Vendor import of llvm-project main 8e464dd76bef, the last commit beforevendor/llvm-project/llvmorg-12-init-17869-g8e464dd76bef

the upstream release/12.x branch was created.

1 files changed, 5 insertions, 169 deletions

diff --git a/compiler-rt/lib/builtins/divsf3.c b/compiler-rt/lib/builtins/divsf3.c
index 593f93b45ac2..5744c015240b 100644
--- a/compiler-rt/lib/builtins/divsf3.c
+++ b/compiler-rt/lib/builtins/divsf3.c
@@ -9,181 +9,17 @@
 // This file implements single-precision soft-float division
 // with the IEEE-754 default rounding (to nearest, ties to even).
 //
-// For simplicity, this implementation currently flushes denormals to zero.

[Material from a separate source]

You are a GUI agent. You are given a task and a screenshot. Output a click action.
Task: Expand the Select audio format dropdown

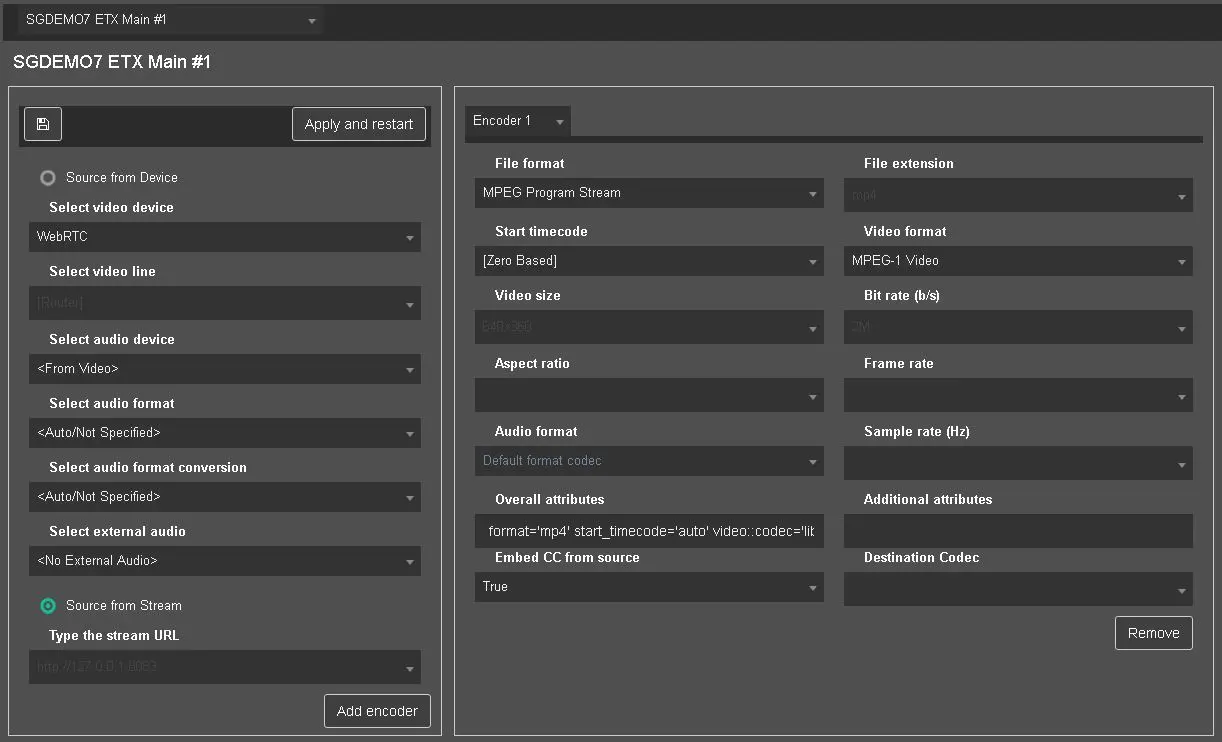coord(224,433)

-// It should be a fairly straightforward exercise to implement gradual
-// underflow with correct rounding.
-//
 //===----------------------------------------------------------------------===//
 
 #define SINGLE_PRECISION
-#include "fp_lib.h"
-
-COMPILER_RT_ABI fp_t __divsf3(fp_t a, fp_t b) {
-
-  const unsigned int aExponent = toRep(a) >> significandBits & maxExponent;
-  const unsigned int bExponent = toRep(b) >> significandBits & maxExponent;
-  const rep_t quotientSign = (toRep(a) ^ toRep(b)) & signBit;
-
-  rep_t aSignificand = toRep(a) & significandMask;
-  rep_t bSignificand = toRep(b) & significandMask;
-  int scale = 0;
-
-  // Detect if a or b is zero, denormal, infinity, or NaN.

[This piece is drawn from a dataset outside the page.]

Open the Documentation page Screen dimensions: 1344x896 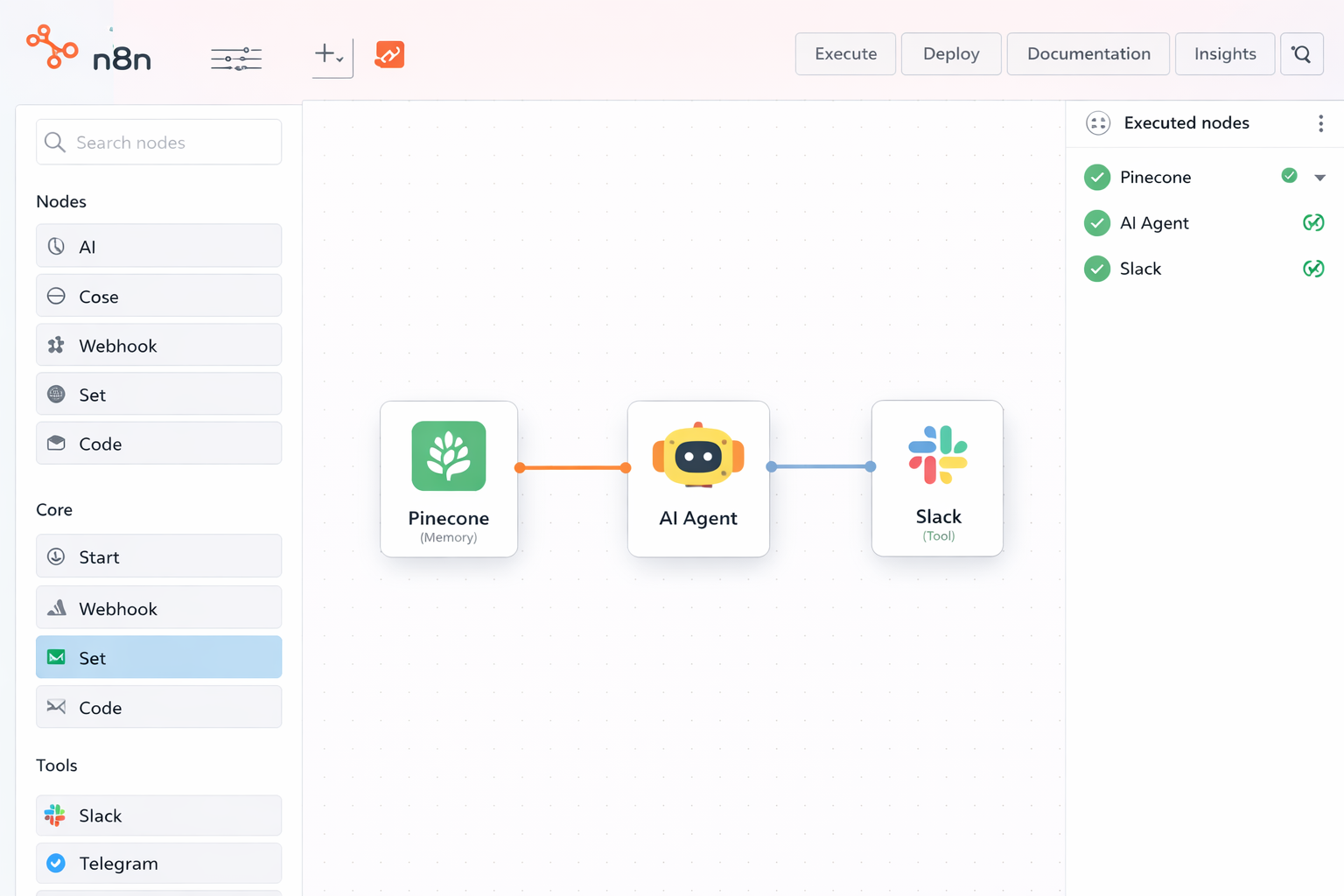coord(1088,53)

-  if (aExponent - 1U >= maxExponent - 1U ||
-      bExponent - 1U >= maxExponent - 1U) {
-
-    const rep_t aAbs = toRep(a) & absMask;
-    const rep_t bAbs = toRep(b) & absMask;
-
-    // NaN / anything = qNaN
-    if (aAbs > infRep)
-      return fromRep(toRep(a) | quietBit);
-    // anything / NaN = qNaN
-    if (bAbs > infRep)
-      return fromRep(toRep(b) | quietBit);
-
-    if (aAbs == infRep) {
-      // infinity / infinity = NaN
-      if (bAbs == infRep)
-        return fromRep(qnanRep);
-      // infinity / anything else = +/- infinity
-      else
-        return fromRep(aAbs | quotientSign);
-    }
-
-    // anything else / infinity = +/- 0
-    if (bAbs == infRep)
-      return fromRep(quotientSign);
-
-    if (!aAbs) {
-      // zero / zero = NaN
-      if (!bAbs)
-        return fromRep(qnanRep);
-      // zero / anything else = +/- zero
-      else
-        return fromRep(quotientSign);
-    }
-    // anything else / zero = +/- infinity
-    if (!bAbs)
-      return fromRep(infRep | quotientSign);
-
-    // One or both of a or b is denormal.  The other (if applicable) is a
-    // normal number.  Renormalize one or both of a and b, and set scale to
-    // include the necessary exponent adjustment.
-    if (aAbs < implicitBit)
-      scale += normalize(&aSignificand);
-    if (bAbs < implicitBit)
-      scale -= normalize(&bSignificand);
-  }
-
-  // Set the implicit significand bit.  If we fell through from the
-  // denormal path it was already set by normalize( ), but setting it twice
-  // won't hurt anything.
-  aSignificand |= implicitBit;
-  bSignificand |= implicitBit;
-  int quotientExponent = aExponent - bExponent + scale;
-  // 0x7504F333 / 2^32 + 1 = 3/4 + 1/sqrt(2)
-
-  // Align the significand of b as a Q31 fixed-point number in the range
-  // [1, 2.0) and get a Q32 approximate reciprocal using a small minimax
-  // polynomial approximation: reciprocal = 3/4 + 1/sqrt(2) - b/2.  This
-  // is accurate to about 3.5 binary digits.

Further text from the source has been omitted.